DATA PROVIDED:
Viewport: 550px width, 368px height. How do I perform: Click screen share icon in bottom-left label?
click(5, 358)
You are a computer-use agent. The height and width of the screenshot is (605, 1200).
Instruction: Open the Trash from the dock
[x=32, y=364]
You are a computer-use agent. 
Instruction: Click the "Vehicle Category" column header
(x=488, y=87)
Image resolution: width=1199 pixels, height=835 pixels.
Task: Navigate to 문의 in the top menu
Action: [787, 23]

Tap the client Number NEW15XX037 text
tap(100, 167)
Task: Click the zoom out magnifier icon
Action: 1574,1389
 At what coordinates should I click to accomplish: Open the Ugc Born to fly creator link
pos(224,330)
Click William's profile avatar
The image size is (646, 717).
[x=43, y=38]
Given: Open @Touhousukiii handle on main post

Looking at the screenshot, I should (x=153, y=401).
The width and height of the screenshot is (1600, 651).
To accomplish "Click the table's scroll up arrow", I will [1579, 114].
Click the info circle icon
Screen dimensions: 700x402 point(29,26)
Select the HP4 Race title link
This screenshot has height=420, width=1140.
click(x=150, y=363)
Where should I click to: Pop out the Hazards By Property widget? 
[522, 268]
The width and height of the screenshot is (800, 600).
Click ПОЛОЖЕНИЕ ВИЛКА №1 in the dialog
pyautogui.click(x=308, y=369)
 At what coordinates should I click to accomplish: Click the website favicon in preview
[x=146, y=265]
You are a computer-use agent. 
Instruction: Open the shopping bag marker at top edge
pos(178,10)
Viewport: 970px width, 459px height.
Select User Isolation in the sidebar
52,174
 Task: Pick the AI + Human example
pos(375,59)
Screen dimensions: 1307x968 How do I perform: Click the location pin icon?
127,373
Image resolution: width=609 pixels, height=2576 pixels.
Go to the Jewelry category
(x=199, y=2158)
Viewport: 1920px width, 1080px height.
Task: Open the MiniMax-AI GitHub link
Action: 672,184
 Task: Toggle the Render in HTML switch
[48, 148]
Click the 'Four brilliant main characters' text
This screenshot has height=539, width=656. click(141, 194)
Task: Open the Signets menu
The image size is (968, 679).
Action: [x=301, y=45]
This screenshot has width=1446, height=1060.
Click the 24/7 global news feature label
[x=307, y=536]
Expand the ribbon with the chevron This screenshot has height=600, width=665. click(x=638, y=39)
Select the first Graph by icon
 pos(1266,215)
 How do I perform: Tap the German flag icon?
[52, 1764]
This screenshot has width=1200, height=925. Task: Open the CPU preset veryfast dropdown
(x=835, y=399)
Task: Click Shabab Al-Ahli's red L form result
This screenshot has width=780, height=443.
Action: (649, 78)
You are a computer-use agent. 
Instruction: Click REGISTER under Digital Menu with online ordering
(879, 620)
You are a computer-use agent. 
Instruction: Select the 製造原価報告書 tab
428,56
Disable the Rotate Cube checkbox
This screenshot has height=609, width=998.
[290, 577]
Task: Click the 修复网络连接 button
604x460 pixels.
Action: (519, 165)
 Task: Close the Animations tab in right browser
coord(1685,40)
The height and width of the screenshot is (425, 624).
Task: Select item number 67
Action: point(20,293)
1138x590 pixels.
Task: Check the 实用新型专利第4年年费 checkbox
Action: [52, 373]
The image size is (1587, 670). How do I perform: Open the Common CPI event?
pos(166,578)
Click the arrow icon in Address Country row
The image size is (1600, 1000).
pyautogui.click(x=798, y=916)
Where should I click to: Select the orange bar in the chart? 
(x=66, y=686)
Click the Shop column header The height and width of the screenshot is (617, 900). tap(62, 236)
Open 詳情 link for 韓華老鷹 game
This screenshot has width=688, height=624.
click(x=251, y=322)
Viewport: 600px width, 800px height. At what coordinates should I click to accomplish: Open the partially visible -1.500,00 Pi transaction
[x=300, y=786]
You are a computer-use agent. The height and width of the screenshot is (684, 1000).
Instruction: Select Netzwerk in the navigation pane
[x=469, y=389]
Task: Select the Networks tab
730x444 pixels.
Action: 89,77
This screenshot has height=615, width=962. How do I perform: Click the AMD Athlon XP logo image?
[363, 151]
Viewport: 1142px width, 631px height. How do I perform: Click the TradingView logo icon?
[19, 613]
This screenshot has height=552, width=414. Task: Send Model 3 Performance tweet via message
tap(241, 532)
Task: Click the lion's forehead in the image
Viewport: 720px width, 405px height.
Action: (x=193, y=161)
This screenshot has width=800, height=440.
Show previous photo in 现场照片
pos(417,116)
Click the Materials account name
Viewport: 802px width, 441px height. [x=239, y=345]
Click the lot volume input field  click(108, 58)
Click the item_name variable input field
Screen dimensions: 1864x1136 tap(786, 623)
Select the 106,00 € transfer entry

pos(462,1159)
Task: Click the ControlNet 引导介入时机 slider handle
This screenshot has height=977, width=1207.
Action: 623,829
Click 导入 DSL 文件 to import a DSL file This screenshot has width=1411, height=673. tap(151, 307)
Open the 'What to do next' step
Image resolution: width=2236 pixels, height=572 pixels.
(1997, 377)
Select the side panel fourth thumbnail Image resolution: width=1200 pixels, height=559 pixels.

EXERCISE INSTRUCTIONS:
Line by line, please reproduce the records exactly.

OUTPUT FOR THIS EXERCISE:
Viewport: 550px width, 368px height. How do I perform: Click screen share icon in bottom-left label?
click(5, 358)
You are a computer-use agent. The height and width of the screenshot is (605, 1200).
Instruction: Open the Trash from the dock
[x=32, y=364]
You are a computer-use agent. 
Instruction: Click the "Vehicle Category" column header
(x=488, y=87)
Image resolution: width=1199 pixels, height=835 pixels.
Task: Navigate to 문의 in the top menu
Action: [787, 23]

Tap the client Number NEW15XX037 text
tap(100, 167)
Task: Click the zoom out magnifier icon
Action: 1574,1389
 At what coordinates should I click to accomplish: Open the Ugc Born to fly creator link
pos(224,330)
Click William's profile avatar
The image size is (646, 717).
[x=43, y=38]
Given: Open @Touhousukiii handle on main post

Looking at the screenshot, I should (x=153, y=401).
The width and height of the screenshot is (1600, 651).
To accomplish "Click the table's scroll up arrow", I will [1579, 114].
Click the info circle icon
Screen dimensions: 700x402 point(29,26)
Select the HP4 Race title link
This screenshot has height=420, width=1140.
click(x=150, y=363)
Where should I click to: Pop out the Hazards By Property widget? 
[522, 268]
The width and height of the screenshot is (800, 600).
Click ПОЛОЖЕНИЕ ВИЛКА №1 in the dialog
pyautogui.click(x=308, y=369)
 At what coordinates should I click to accomplish: Click the website favicon in preview
[x=146, y=265]
You are a computer-use agent. 
Instruction: Open the shopping bag marker at top edge
pos(178,10)
Viewport: 970px width, 459px height.
Select User Isolation in the sidebar
52,174
 Task: Pick the AI + Human example
pos(375,59)
Screen dimensions: 1307x968 How do I perform: Click the location pin icon?
127,373
Image resolution: width=609 pixels, height=2576 pixels.
Go to the Jewelry category
(x=199, y=2158)
Viewport: 1920px width, 1080px height.
Task: Open the MiniMax-AI GitHub link
Action: 672,184
 Task: Toggle the Render in HTML switch
[48, 148]
Click the 'Four brilliant main characters' text
This screenshot has height=539, width=656. click(141, 194)
Task: Open the Signets menu
The image size is (968, 679).
Action: [x=301, y=45]
This screenshot has width=1446, height=1060.
Click the 24/7 global news feature label
[x=307, y=536]
Expand the ribbon with the chevron This screenshot has height=600, width=665. click(x=638, y=39)
Select the first Graph by icon
 pos(1266,215)
 How do I perform: Tap the German flag icon?
[52, 1764]
This screenshot has width=1200, height=925. Task: Open the CPU preset veryfast dropdown
(x=835, y=399)
Task: Click Shabab Al-Ahli's red L form result
This screenshot has width=780, height=443.
Action: (649, 78)
You are a computer-use agent. 
Instruction: Click REGISTER under Digital Menu with online ordering
(879, 620)
You are a computer-use agent. 
Instruction: Select the 製造原価報告書 tab
428,56
Disable the Rotate Cube checkbox
This screenshot has height=609, width=998.
[290, 577]
Task: Click the 修复网络连接 button
604x460 pixels.
Action: (519, 165)
 Task: Close the Animations tab in right browser
coord(1685,40)
The height and width of the screenshot is (425, 624).
Task: Select item number 67
Action: point(20,293)
1138x590 pixels.
Task: Check the 实用新型专利第4年年费 checkbox
Action: [52, 373]
The image size is (1587, 670). How do I perform: Open the Common CPI event?
pos(166,578)
Click the arrow icon in Address Country row
The image size is (1600, 1000).
pyautogui.click(x=798, y=916)
Where should I click to: Select the orange bar in the chart? 
(x=66, y=686)
Click the Shop column header The height and width of the screenshot is (617, 900). tap(62, 236)
Open 詳情 link for 韓華老鷹 game
This screenshot has width=688, height=624.
click(x=251, y=322)
Viewport: 600px width, 800px height. At what coordinates should I click to accomplish: Open the partially visible -1.500,00 Pi transaction
[x=300, y=786]
You are a computer-use agent. The height and width of the screenshot is (684, 1000).
Instruction: Select Netzwerk in the navigation pane
[x=469, y=389]
Task: Select the Networks tab
730x444 pixels.
Action: 89,77
This screenshot has height=615, width=962. How do I perform: Click the AMD Athlon XP logo image?
[363, 151]
Viewport: 1142px width, 631px height. How do I perform: Click the TradingView logo icon?
[19, 613]
This screenshot has height=552, width=414. Task: Send Model 3 Performance tweet via message
tap(241, 532)
Task: Click the lion's forehead in the image
Viewport: 720px width, 405px height.
Action: (x=193, y=161)
This screenshot has width=800, height=440.
Show previous photo in 现场照片
pos(417,116)
Click the Materials account name
Viewport: 802px width, 441px height. [x=239, y=345]
Click the lot volume input field  click(108, 58)
Click the item_name variable input field
Screen dimensions: 1864x1136 tap(786, 623)
Select the 106,00 € transfer entry

pos(462,1159)
Task: Click the ControlNet 引导介入时机 slider handle
This screenshot has height=977, width=1207.
Action: 623,829
Click 导入 DSL 文件 to import a DSL file This screenshot has width=1411, height=673. tap(151, 307)
Open the 'What to do next' step
Image resolution: width=2236 pixels, height=572 pixels.
(1997, 377)
Select the side panel fourth thumbnail Image resolution: width=1200 pixels, height=559 pixels.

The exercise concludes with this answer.